Toffoli mantém veto a auxílio-moradia ‘retroativo’ a juízes do Amapá

Toffoli mantém veto a auxílio-moradia ‘retroativo’ a juízes do Amapá

Ministro do Supremo Tribunal Federal julga inviável mandado de segurança da Associação dos Magistrados no Estado que buscava anular decisão do Conselho Nacional de Justiça

Julia Affonso, Mateus Coutinho e Fausto Macedo

12 de julho de 2016 | 13h04

tjap

Sede do TJAP. Foto: Divulgação

O ministro Dias Toffoli, do Supremo Tribunal Federal (STF), julgou inviável o Mandado de Segurança 34260, pelo qual a Associação dos Magistrados do Estado do Amapá (Amaap) buscava anular decisão do Conselho Nacional de Justiça (CNJ) que suspendeu o pagamento de valores retroativos do auxílio-moradia dos juízes estaduais para o período entre maio de 2009 e fevereiro de 2014.

As informações foram divulgadas no site do Supremo.

Para o ministro, não há necessidade de intimação de todos os interessados na decisão, uma vez que o ato sob análise pelo Conselho apresenta caráter geral e objetivo, sem necessidade de apreciação de qualquer situação particularizada de seus beneficiários.

De acordo com a associação, a ordem de suspensão do CNJ foi dada sem que fossem notificados, desde o início do processo, os 82 magistrados no Tribunal de Justiça do Amapá que recebem a indenização.

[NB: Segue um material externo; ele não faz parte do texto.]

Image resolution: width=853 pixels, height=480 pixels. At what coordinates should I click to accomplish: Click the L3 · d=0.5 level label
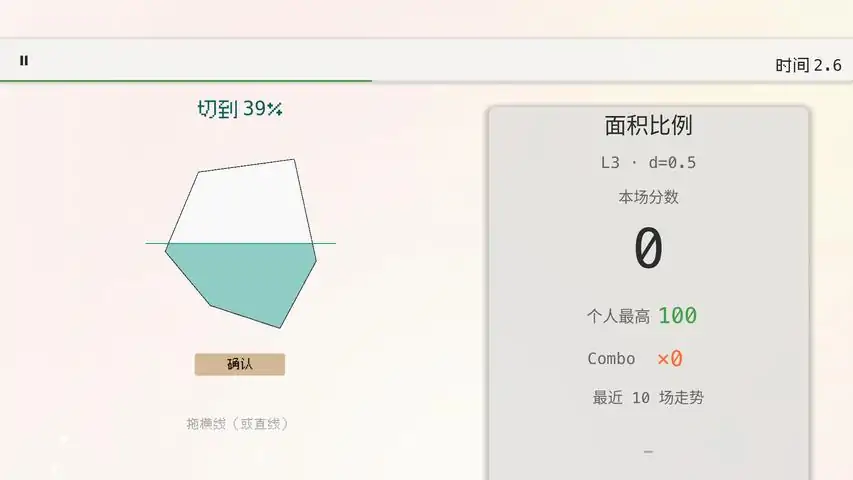648,163
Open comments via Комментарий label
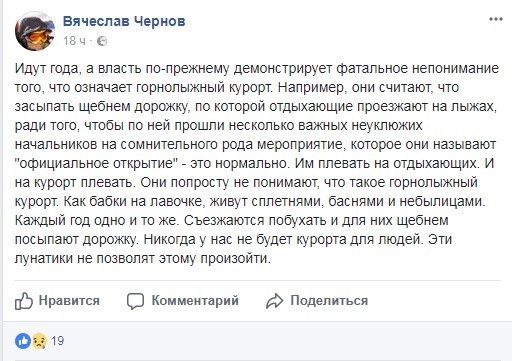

A entidade sustentou que o Conselho deveria reiniciar o pedido de providências com a intimação dos magistrados interessados ou, por substituição processual, da própria Associação. Com a alegação de que houve violação ao princípio da ampla defesa e do contraditório, a entidade dos juízes do Amapá pediu no Supremo a anulação do processo administrativo no CNJ.

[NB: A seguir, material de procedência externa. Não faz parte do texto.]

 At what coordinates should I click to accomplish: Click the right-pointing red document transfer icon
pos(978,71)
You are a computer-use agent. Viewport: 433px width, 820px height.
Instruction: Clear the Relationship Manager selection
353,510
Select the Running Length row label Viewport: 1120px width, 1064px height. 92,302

Toffoli afastou a alegação de violação ao princípio da ampla defesa e do contraditório. Ele destacou que o Supremo tem entendido que as deliberações do CNJ devem respeitar a notificação dos interessados desde que comprovada a existência de situação jurídica constituída com base no ato sob análise. “Inexistindo a consolidação de situação jurídica, esta Corte não tem reconhecido o direito ao contraditório e à ampla defesa””, afirmou.

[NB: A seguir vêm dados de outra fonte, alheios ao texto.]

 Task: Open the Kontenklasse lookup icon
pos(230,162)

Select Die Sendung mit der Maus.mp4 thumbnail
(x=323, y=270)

Além da existência de situação jurídica consolidada, o ministro explicou que é necessário avaliar a natureza do ato – se geral ou individual – e, por consequência, da deliberação a ser proferida pelo conselho – objetiva ou subjetiva –, a fim de se definir a necessidade de oitiva dos possíveis atingidos pela decisão.

Citando jurisprudência do Supremo, Toffoli ressaltou que somente os atos elaborados a partir da consideração de situação individual do beneficiário requerem, nos procedimentos voltados à sua desconstituição, a necessária participação do interessado.

Já no caso dos autos, a deliberação do CNJ considerou que, embora o pagamento do auxílio-moradia aos magistrados do Tribunal de Justiça do Amapá não esteja em desconformidade com a Resolução do próprio colegiado que regula o pagamento do benefício no âmbito do Poder Judiciário, ‘inexiste fundamento para o pagamento retroativo ao período de maio de 2009 a fevereiro de 2014’.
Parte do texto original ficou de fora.